> [About this task] In the listing below, find every line with the string "computer" and pull it out.
START Exercise materials
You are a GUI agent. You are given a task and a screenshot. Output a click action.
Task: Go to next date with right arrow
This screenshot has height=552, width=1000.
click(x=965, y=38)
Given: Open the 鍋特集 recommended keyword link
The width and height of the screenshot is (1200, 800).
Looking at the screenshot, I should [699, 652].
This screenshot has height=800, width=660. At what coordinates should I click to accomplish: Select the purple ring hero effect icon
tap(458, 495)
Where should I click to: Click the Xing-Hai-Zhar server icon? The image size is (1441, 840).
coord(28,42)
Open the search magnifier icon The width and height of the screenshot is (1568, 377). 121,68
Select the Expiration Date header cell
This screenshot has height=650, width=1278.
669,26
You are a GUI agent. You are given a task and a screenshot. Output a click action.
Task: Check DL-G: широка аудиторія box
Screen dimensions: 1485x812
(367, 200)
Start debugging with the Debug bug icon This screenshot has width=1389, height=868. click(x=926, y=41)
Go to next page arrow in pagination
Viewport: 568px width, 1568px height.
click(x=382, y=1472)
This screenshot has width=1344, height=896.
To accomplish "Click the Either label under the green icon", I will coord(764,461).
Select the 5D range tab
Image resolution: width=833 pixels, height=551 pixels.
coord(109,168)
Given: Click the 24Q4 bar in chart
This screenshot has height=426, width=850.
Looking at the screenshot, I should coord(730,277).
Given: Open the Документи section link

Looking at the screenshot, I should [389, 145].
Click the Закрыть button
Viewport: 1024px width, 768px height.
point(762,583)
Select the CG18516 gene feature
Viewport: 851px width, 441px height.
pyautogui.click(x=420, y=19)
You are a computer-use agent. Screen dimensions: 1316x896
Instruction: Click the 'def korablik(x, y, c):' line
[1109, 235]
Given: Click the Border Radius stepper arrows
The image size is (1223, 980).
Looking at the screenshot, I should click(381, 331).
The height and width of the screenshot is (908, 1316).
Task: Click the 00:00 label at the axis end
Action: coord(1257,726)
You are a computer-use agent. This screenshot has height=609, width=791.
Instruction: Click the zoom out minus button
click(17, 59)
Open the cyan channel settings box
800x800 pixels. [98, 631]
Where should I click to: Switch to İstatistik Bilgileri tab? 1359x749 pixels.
END Exercise materials
> [Answer box]
You are a computer-use agent. Screen dimensions: 1316x896
You are a computer-use agent. This screenshot has height=609, width=791.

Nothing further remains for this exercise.